Le geste utilitaire que constitua la pêche en eau douce pendant des temps immémoriaux est devenu l’instrument d’exploration et de liaison entre les mondes « du dessus » et « du dessous ».

Le monde « du dessus » est d’air et de lumière aux espaces infinis et précis, très reconnaissable et familier.

Le monde « du dessous » liquide, glauque, instable de nature déforme les images.

La pêche se place entre ces deux univers. La canne et son fil sont les transmetteurs qui permettent le contact et l’interaction des deux mondes.

Le pêcheur manipulateur « prend le risque » du contact avec ce monde du « dessous » peu connu de  lui, uniquement par son expérience ou l’initiation d’un autre pêcheur…, il est presque en pays ignoré et obscur.

Lecture de message entre la déduction et l’analyse du comportement … un pêcheur reconnaît le genre de poisson qui mord au comportement du bouchon, il sait « s’il a faim » ou « s’il chipote », « s’il faut ferrer », au moment précis de la trajectoire, langage de spécialistes à peine compréhensible …
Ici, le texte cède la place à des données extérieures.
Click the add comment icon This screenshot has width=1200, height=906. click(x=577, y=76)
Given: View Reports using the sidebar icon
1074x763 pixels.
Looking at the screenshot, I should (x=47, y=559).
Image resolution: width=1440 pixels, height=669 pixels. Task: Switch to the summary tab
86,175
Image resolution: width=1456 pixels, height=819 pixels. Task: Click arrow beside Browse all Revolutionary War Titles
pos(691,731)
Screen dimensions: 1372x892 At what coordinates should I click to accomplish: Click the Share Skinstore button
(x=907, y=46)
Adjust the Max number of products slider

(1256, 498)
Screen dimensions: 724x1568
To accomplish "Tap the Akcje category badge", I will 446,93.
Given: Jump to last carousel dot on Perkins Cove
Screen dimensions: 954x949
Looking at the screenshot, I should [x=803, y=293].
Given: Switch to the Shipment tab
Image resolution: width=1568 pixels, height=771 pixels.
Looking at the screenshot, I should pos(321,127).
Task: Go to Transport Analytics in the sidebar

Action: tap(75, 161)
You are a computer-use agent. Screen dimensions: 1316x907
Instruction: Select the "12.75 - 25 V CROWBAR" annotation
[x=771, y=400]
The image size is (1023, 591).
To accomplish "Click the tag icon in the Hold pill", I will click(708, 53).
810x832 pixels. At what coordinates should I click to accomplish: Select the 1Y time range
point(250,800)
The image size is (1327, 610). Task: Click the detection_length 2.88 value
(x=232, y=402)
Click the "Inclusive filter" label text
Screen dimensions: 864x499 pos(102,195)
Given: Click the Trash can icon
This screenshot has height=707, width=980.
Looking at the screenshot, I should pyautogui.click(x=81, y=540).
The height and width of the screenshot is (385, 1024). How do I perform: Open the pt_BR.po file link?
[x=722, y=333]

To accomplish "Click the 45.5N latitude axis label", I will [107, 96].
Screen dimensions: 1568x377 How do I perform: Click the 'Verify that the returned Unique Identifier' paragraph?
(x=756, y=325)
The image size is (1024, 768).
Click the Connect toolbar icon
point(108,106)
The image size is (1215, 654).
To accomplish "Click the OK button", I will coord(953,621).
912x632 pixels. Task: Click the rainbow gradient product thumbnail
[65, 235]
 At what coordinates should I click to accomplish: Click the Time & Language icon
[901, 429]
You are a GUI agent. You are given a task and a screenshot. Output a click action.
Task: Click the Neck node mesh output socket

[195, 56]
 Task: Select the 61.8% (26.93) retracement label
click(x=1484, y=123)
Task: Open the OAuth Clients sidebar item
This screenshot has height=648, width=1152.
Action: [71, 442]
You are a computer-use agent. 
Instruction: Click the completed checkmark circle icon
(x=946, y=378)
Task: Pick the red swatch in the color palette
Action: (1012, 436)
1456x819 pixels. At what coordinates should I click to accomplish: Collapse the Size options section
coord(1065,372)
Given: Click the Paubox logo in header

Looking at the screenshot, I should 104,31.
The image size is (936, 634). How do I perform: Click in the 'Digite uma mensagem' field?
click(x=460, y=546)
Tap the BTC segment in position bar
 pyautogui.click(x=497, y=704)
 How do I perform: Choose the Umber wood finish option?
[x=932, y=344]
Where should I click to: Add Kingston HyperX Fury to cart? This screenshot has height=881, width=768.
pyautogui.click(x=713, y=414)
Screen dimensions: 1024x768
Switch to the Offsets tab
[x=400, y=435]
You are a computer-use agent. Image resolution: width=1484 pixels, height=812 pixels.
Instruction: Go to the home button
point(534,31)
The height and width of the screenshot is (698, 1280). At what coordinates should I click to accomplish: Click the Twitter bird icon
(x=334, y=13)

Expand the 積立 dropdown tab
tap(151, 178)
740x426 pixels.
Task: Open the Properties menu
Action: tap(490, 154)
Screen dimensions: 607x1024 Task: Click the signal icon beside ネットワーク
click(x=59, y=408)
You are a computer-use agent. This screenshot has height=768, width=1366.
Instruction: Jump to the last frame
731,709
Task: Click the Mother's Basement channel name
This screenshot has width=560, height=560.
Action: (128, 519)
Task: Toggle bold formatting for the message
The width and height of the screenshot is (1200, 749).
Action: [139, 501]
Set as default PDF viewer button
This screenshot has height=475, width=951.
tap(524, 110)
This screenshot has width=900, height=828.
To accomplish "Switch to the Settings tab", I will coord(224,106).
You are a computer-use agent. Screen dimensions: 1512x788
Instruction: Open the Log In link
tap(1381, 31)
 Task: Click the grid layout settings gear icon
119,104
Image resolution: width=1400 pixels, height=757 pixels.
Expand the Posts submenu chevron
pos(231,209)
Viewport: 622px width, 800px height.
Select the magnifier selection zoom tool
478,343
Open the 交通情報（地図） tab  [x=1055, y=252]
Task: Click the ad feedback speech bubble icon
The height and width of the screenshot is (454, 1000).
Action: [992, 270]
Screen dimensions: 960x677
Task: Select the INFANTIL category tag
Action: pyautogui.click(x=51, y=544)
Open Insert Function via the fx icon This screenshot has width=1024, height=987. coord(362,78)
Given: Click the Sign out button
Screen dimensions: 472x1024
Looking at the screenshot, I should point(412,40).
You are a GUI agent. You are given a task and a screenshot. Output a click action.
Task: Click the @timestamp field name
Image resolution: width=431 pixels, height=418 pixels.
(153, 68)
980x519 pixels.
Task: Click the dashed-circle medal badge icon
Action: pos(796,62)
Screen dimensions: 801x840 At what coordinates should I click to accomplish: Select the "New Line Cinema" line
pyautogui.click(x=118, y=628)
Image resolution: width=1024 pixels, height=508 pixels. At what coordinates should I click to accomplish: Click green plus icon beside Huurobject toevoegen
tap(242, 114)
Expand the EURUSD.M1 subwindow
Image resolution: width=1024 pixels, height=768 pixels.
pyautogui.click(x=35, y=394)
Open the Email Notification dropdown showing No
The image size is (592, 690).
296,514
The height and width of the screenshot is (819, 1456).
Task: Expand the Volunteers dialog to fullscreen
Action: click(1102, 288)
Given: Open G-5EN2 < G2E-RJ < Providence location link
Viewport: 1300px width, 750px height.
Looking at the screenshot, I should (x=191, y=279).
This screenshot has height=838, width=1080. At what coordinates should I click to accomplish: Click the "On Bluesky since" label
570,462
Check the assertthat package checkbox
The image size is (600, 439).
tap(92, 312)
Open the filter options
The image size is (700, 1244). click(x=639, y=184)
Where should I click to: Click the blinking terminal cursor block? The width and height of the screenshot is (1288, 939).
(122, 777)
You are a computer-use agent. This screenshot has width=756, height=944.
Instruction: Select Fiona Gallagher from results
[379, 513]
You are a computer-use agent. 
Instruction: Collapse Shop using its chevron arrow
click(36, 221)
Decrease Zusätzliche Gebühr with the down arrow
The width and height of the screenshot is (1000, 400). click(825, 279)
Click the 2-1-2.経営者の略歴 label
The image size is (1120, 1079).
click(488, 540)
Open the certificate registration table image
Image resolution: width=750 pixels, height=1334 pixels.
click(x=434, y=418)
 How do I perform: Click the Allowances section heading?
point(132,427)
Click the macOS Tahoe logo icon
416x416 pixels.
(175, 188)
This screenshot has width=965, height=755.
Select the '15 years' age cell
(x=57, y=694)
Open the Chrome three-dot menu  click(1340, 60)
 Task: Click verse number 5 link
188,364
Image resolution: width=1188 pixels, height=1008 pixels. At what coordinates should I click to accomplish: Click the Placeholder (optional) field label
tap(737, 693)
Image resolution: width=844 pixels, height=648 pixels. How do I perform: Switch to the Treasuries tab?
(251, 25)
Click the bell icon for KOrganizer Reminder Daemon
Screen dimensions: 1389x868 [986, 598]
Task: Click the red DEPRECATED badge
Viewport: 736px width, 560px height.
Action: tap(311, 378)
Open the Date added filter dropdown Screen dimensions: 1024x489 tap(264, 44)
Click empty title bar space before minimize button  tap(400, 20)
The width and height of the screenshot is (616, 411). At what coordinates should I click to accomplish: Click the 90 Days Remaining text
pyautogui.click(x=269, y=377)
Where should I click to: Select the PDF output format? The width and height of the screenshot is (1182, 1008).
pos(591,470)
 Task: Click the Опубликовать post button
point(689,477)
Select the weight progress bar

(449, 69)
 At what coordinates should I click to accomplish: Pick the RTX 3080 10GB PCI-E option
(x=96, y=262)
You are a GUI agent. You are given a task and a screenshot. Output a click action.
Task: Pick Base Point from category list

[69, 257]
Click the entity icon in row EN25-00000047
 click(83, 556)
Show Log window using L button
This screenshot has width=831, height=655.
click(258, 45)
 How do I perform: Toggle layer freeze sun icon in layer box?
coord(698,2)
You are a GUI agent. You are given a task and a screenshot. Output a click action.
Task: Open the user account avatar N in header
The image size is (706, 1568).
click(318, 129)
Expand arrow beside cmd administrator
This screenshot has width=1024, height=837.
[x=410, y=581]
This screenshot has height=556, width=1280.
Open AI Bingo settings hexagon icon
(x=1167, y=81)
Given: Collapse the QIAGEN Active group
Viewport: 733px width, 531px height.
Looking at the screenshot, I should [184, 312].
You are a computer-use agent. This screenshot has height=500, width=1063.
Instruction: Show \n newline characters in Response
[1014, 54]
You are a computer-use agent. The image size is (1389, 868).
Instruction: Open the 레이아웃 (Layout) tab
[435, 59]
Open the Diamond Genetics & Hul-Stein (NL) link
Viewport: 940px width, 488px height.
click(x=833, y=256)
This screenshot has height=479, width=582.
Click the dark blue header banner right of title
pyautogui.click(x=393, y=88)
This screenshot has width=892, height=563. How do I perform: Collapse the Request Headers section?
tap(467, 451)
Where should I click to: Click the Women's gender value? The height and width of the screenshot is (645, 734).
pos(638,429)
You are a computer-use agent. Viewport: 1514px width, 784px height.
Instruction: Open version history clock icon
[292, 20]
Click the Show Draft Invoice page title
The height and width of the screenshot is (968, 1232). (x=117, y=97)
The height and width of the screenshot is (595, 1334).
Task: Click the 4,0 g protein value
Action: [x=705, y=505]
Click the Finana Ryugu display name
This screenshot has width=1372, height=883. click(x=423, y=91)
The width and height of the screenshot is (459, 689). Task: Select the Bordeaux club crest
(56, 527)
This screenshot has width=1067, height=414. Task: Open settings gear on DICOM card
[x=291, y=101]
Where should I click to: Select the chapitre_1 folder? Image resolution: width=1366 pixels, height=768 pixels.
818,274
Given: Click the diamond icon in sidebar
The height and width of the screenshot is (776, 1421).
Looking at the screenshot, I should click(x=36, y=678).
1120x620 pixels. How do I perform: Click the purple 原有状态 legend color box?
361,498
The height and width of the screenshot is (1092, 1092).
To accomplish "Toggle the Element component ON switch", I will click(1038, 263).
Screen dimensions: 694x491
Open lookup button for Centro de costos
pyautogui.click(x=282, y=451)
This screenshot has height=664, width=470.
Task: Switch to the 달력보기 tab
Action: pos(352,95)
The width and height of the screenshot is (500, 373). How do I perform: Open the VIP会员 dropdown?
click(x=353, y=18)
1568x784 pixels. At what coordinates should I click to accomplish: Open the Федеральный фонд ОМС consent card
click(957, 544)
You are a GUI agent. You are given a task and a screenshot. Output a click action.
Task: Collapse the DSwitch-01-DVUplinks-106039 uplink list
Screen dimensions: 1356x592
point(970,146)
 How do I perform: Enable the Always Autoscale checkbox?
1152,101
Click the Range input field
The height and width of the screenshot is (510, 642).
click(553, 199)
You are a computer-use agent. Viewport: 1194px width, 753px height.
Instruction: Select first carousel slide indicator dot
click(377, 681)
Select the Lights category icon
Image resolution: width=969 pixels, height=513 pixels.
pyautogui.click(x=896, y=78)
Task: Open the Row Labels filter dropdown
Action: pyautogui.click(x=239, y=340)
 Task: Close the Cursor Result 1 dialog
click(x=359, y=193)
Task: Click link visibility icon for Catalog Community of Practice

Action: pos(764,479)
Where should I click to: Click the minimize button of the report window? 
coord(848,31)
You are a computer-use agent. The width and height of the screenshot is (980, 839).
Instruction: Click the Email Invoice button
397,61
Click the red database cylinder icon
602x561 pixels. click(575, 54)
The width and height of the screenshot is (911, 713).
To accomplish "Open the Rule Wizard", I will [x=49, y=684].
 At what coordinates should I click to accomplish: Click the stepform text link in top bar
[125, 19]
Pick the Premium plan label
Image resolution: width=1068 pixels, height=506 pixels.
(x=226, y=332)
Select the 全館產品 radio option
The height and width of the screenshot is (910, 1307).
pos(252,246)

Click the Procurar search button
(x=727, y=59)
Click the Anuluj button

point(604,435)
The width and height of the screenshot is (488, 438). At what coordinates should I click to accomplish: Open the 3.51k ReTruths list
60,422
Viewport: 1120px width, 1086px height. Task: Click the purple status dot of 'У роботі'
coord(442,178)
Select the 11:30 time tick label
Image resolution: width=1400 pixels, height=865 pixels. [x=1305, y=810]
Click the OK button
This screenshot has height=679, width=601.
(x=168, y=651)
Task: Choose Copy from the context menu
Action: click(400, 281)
La pêche est un véritable échange par ses moyens spécifiques, elle appartient au domaine de l’imaginaire, de la reconstitution de l’image, un art proche de l’acte de dessiner, une attention, une lecture pour agir, transmettre … Je comprends la trajectoire de vie d’un ami d’enfance passionné de pêche et de vie aquatique dans son adolescence et qui, universitaire, est devenu biologiste de renommée internationale, spécialiste de la vie des milieux aquatiques et piscicoles.

L’initiative de la création de l’espace de Biterne peut être signalée comme un acte de vulgarisation et de connaissance.

Il y a quelques décennies deux barrages de régulation sur le fleuve Loire ont été construits à Grangent et à Villerest, c’est la dernière création forézienne d’espace d’eau dormante.

Leurs caractères physiques et leur histoire, relativement récents, en font, à notre époque, des espaces en devenir. Un prochain sujet mériterait d’être abordé pour des analyses et des commentaires appropriés.